Foto Arkand Bodhana Zeshaprajna (sumber: merdeka.com)
Foto Arkand Bodhana Zeshaprajna (sumber: merdeka.com)
Hingga saat ini, penulis belum mengenal beliau secara langsung. Walaupun sudah dua kali bermaksud mengikuti workshop yang diadakannya pada tahun 2015 lalu, namun pertemuan ini sepertinya belum mendapatkan restu dari alam.

Menurut Arkand, periode 2014 hingga 2023 adalah fase polaritas negatif yang berbahaya. Baginya, tanda-tanda kehancuran seharusnya sudah terlihat sejak tahun 2014 hingga mencapai puncaknya pada tahun 2020 ini.  

Penyebab utama dari kehancuran ini tidak disebutkan, namun ditenggarai nama Indonesia lah yang akan menyebabkan timbulnya kehancuran ini. Oleh sebab itu, penggantian nama menjadi Nusantara adalah hal yang sangat penting.

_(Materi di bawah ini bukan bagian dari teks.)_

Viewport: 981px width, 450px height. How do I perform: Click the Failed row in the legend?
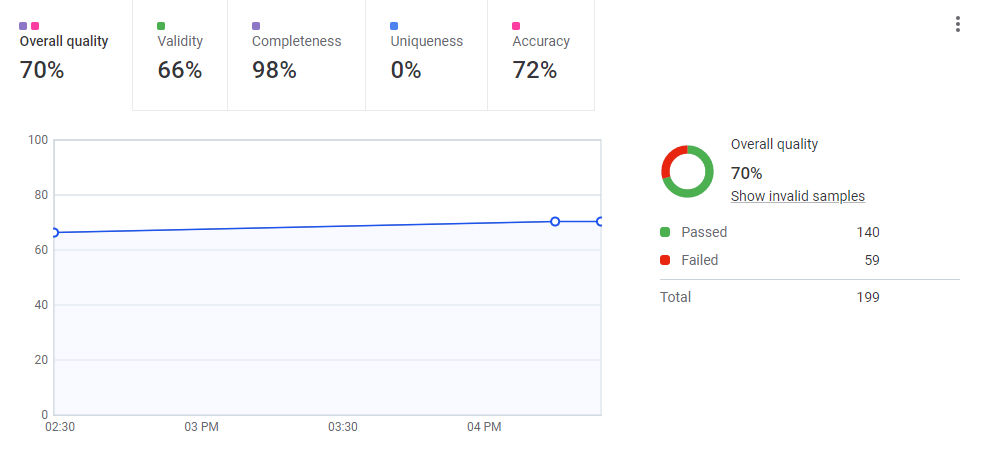770,260
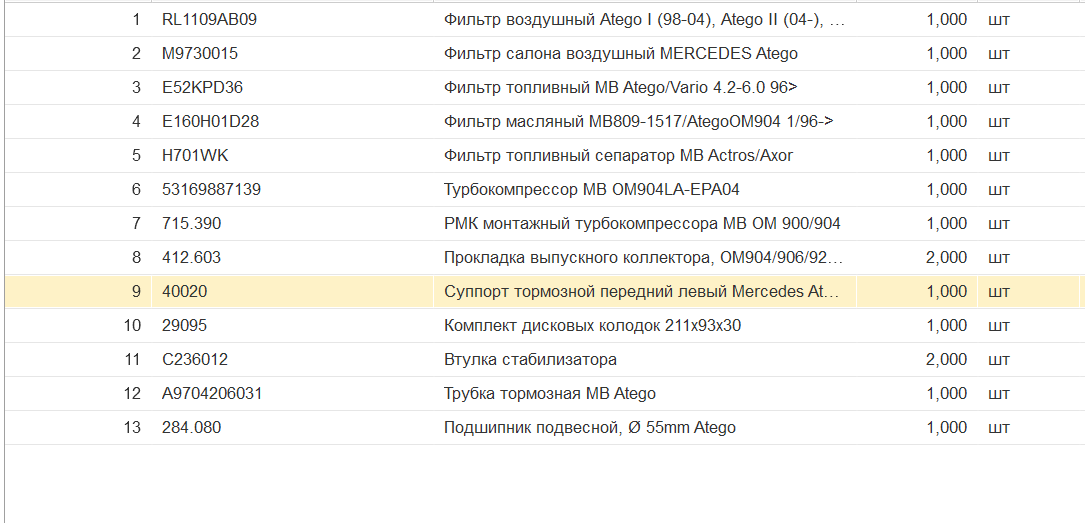Select quantity 2,000 for Втулка стабилизатора
The height and width of the screenshot is (523, 1085).
(x=946, y=359)
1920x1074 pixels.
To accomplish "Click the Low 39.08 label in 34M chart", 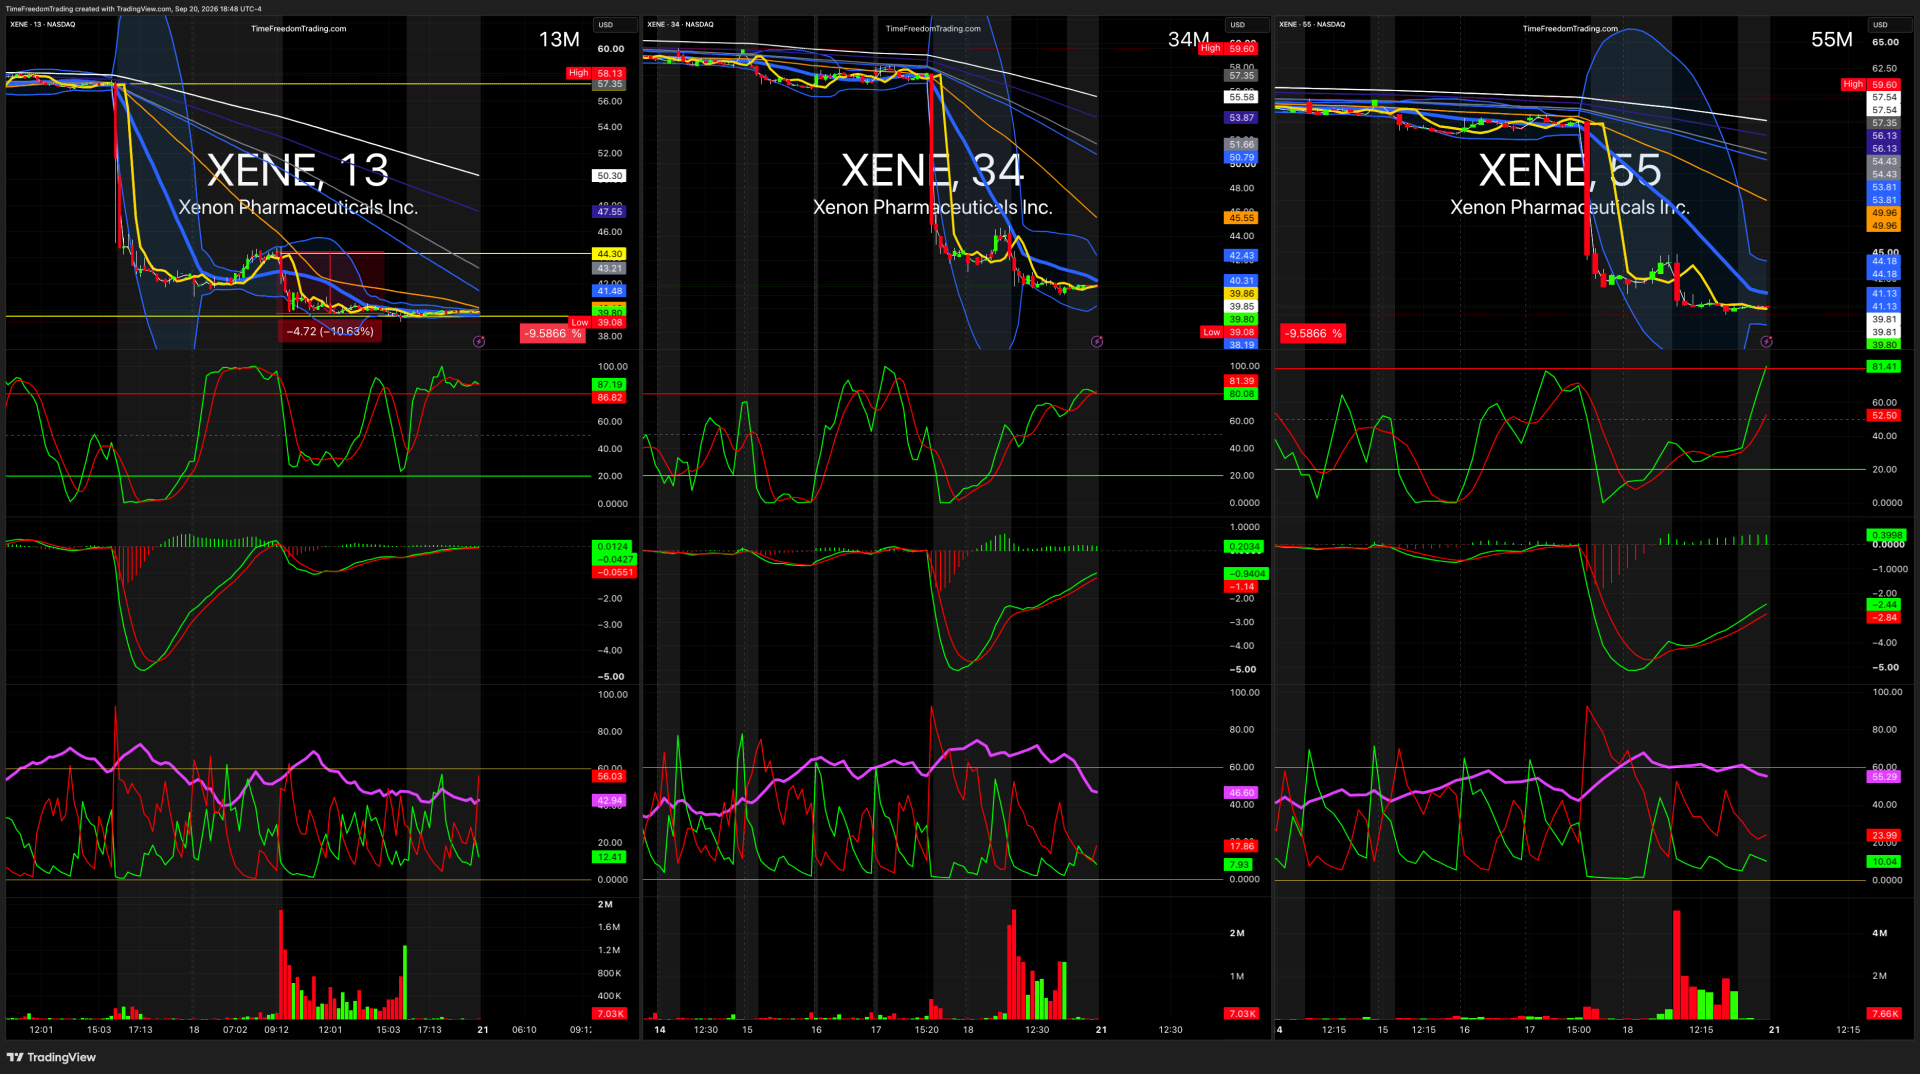I will click(x=1229, y=332).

"Dalam fase negatif seperti itu, jarang sekali hampir tidak pernah bahkan, bila satu perusahaan atau negara dengan polaristas fase memuncak tak bisa melampauinya. Tak pernah ada. Jadi kita sangat berbahaya bila kita tak menggunakan nama nusantara," jelasnya.

Selain itu, Arkand juga mengatakan bahwa nama Nusantara adalah sebuah simbol semangat dan kebesaran bagi bangsa ini.  

Usulan penggantian nama ke Nusantara bukan tanpa alasan. Sebab menurutnya, dalam struktur nama, Nusantara tak mempunyai angka merah dan bisa membuat kehidupan yang semakin baik untuk orang-orang yang berada di dalamnya kelak.

Selain itu, kata Indonesia sendiri tidak berasal dari orang Indonesia atau pribumi. Kata Indonesia ini pertama kali dicetuskan oleh James Richardson Logan pada tahun 1850, yang disingkatkan dari nama Indian Archipelago (Kepulauan Hindia).

Menurut Arkand, nama pemberian dari bangsa asing, akan membuat perjalanan bangsa ini terseok-seok.  

Untuk menghitung struktur nama, Arkand telah mengembangkan piranti lunak metafisika buatannya, yang ia berikan nama Arkand Secret Code. Istilah seperti Synchronicity Value, Coherence Value, dan lain sebagainya, semuanya menunjukkan angka 'merah' bagi nama Indonesia.

Ia dapat membuktikan kode ini dengan membandingkan nilai yang baik dari nama negara-negara maju, dan sebaliknya hasil yang kurang baik dari nama-nama negara yang sedang berkembang.

Oleh sebab itu, menurutnya, "Adalah satu kenekatan jika kita mempertahankan nama Indonesia".

Pernyataan Arkand yang ia kampanyekan di berbagai media ini, tidak bertepuk sebelah tangan. Komunitas kecil yang ia kumpulkan, mampu mendukung idenya untuk perubahan nama ini. Salah satunya adalah Budayawan Butet Kertaradjasa. "Ya saya setuju. Saya percaya sama dia."

Sebagai seorang Numerolog yang pekerjaannya adalah menilai energi nama, penulis sering ditanyakan oleh beberapa kawan yang sempat khwatir akan kondisi nama Indonesia.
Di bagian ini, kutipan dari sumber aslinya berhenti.